Bhutan PM spends his Saturday mornings treating patients & performing surgeries

He says that he was not born a doctor, but will die as one.

Tanya Ong | March 20, 2019, 02:11 PM

This is Lotay Tshering, the Prime Minister of Bhutan:

Photo via FB/Lotay Tshering.

He was sworn in as Bhutan's Prime Minister on Nov. 7, 2018, at the age of 50.

Recently, a widely shared Facebook post has been making its rounds, describing his qualifications and contributions as a doctor in Bhutan:

Still treats patients

The Prime Minister of Bhutan, who is medically trained, apparently still makes time to serve patients.

According to an interview, he revealed that he will see patients and conducts surgeries on Saturday mornings.

On Thursdays, he also does academic rounds from 7:30am to 10am, dishing out advice to trainees and new doctors.

He said:

"I won't leave my practice for anything. All that I am today is because of that, even becoming a Prime Minister. Therefore, even today I see patients and conduct surgeries every Thursday and Saturday morning."

"I was not born a doctor, but I will die as one," he added.

Medically trained

Lotay Tshering received his medical degree in 2001.

He subsequently pursued a fellowship in General Urology at the Medical College of Wisconsin in Milwaukee, becoming the only trained and practicing urologist in Bhutan.

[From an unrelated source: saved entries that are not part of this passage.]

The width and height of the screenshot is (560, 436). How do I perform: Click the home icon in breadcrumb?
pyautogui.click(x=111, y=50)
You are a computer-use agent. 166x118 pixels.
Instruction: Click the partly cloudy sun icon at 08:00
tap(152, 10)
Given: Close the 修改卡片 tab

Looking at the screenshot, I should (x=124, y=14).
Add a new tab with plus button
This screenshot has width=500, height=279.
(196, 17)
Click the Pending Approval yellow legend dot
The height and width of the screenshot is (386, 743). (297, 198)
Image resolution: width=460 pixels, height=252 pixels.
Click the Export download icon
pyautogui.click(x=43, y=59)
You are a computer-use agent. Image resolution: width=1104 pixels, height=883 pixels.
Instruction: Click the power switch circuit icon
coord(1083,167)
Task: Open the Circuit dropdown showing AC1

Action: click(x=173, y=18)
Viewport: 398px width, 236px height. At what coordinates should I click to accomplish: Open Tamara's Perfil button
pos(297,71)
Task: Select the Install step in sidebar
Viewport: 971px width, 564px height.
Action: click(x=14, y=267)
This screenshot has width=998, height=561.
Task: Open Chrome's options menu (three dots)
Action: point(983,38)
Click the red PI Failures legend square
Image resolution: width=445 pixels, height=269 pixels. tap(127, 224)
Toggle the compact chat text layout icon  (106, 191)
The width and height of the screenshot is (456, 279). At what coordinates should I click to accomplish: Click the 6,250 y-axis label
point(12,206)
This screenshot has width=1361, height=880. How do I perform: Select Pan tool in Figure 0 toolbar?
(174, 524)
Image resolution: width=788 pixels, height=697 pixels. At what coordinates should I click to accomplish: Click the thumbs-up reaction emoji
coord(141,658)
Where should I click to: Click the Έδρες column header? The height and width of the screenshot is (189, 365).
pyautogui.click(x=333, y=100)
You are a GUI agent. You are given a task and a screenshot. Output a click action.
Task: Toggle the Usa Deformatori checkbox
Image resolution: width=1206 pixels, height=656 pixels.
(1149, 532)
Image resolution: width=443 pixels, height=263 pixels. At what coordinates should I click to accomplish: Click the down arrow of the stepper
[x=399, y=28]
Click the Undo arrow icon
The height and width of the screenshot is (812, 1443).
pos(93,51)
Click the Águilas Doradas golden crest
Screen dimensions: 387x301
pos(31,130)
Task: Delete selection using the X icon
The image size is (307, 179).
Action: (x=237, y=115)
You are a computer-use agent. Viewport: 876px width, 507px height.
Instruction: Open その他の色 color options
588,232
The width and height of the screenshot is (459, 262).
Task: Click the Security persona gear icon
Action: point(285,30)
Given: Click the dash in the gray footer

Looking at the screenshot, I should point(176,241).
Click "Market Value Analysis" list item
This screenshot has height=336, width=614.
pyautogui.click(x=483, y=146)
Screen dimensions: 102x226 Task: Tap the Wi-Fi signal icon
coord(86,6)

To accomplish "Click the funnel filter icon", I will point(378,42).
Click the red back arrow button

In 2010, he also obtained a fellowship in Endourology at Singapore General Hospital, Singapore and Okayama University, Japan.

As a doctor, he was known to work 15 to 18 hour long days, forgoing weekend breaks to treat patients at the hospital.

Continued to volunteer medical services

In 2013, he paid BTN 6.2 million (about S$122,101) to clear service obligations, and resigned from the civil service to join politics.

This, according to him, was in a bid to "fix systemic problems" at a policy level:

“As a doctor, I can only address the problems of individual patients. We can fix systemic problems only at the policy level."

However, he has still continued to volunteer medical services when required, such as during the Nepal earthquake in 2015:

As part of the King's mobile medical unit, he has also travelled to remote villages to provide medical check-ups and surgeries:

Top photo via FB/Thank You Dr. Lotay.